Since its founding by American pacifists after World War II, Pacifica has had a reputation as a broadcast outlet where unpopular and radical views could always be heard. While some of its programming was occasionally strident and one-sided, its best reporters often broke critical stories ignored by the corporate media.
As the power and influence of the mass media expanded in recent decades, the tiny Pacifica network, with stations in five of the biggest radio markets in the country (New York, Los Angeles, Houston, Washington and the San Francisco Bay Area), also grew in value. With the stations estimated to be worth as much as $500 million on the open market, Pacifica is arguably the single most valuable asset of the American left.
Several years ago, a new group of directors took control of the Pacifica Foundation, the nonprofit entity that runs the stations. The new board promptly did away with the autonomy of the five stations and eliminated any role for listeners who had participated in long-standing community advisory boards. The executives installed by the national board began redirecting the programming toward a more mainstream audience and firing or censoring anyone who opposed those changes.
These actions led to several lawsuits by listeners, dissident board members, and the networks local advisory boards. But not until listeners openly rebelled through a national boycott that began in February 2001 did the tide begin to turn. The network lost hundreds of thousands of dollars because of the boycott. Picketing outside each of the stations became commonplace, and board members and top network executives found themselves flooded with phone calls and e-mails, even protests outside their jobs and homes demanding their resignations.
As the mass movement around Pacifica spread, many of us were surprised at how some prominent individuals on the left, even some of the countrys most respected left publications, sought to steer a neutral course above the fray, or even backed the policies of the national board.

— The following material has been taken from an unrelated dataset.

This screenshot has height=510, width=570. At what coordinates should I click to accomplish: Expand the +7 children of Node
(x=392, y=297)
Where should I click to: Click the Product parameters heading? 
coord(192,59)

It is always easier to expose injustices that are far away, much harder to stand against them when they are practiced by fellow progressives.

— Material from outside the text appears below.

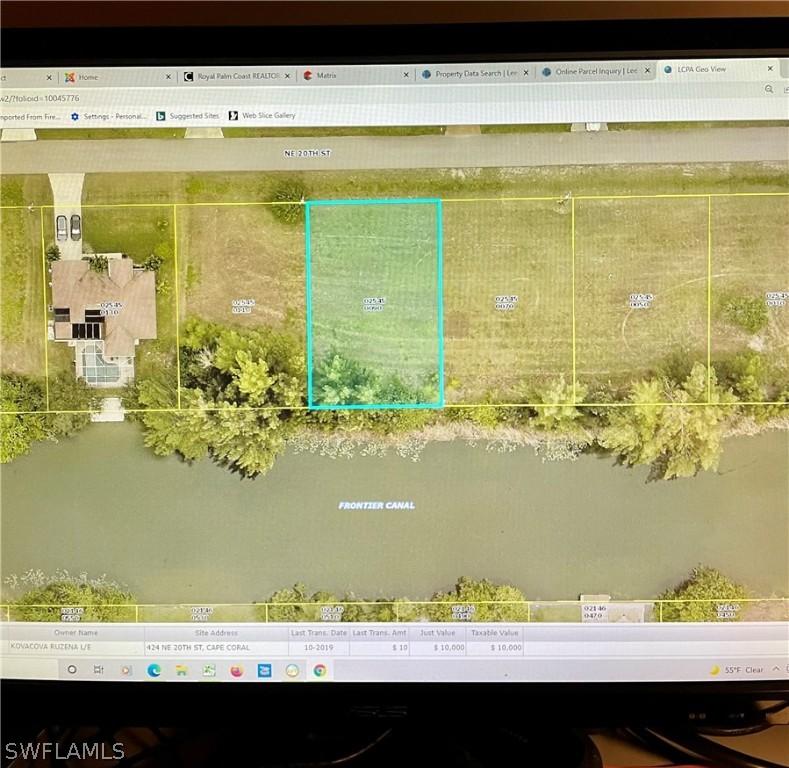Click the Site Address column header

point(216,632)
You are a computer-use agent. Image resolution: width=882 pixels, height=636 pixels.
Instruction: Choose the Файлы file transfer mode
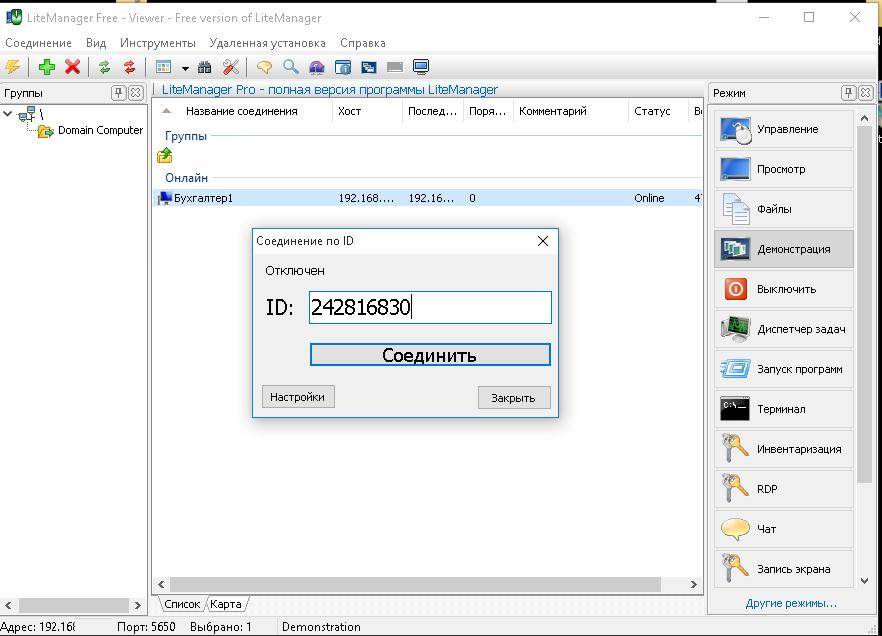(x=784, y=209)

By September, more than half of that board had been forced to resign, including its chairman and most of its top officers; so had the networks executive director and national program director. Months of court-supervised negotiations between the two sides followed, until a legal settlement was reached in December. The new board that emerged ended up with a clear majority of its members from the reform movement. At the first face-to-face public meeting of the new board in January, it became apparent how complete the reform movements victory had been.
As an overflow crowd of hundreds looked on, the new directors completely reversed the old Pacifica policies. They ordered an end to all censorship on the network. They reinstated many employees who had been fired to their previous posts. They fired the station manager at WBAI who had been involved in some of the purges and accepted the resignation of the station manager at Houstons KPFT. In addition, they appointed Dan Coughlin, one of the key activists who led the national listener boycott, as interim executive director of the entire network. As part of the court settlement, during the next 18 months, the interim board must rewrite Pacificas by-laws and oversee the first-ever listener elections of local advisory boards at all stations.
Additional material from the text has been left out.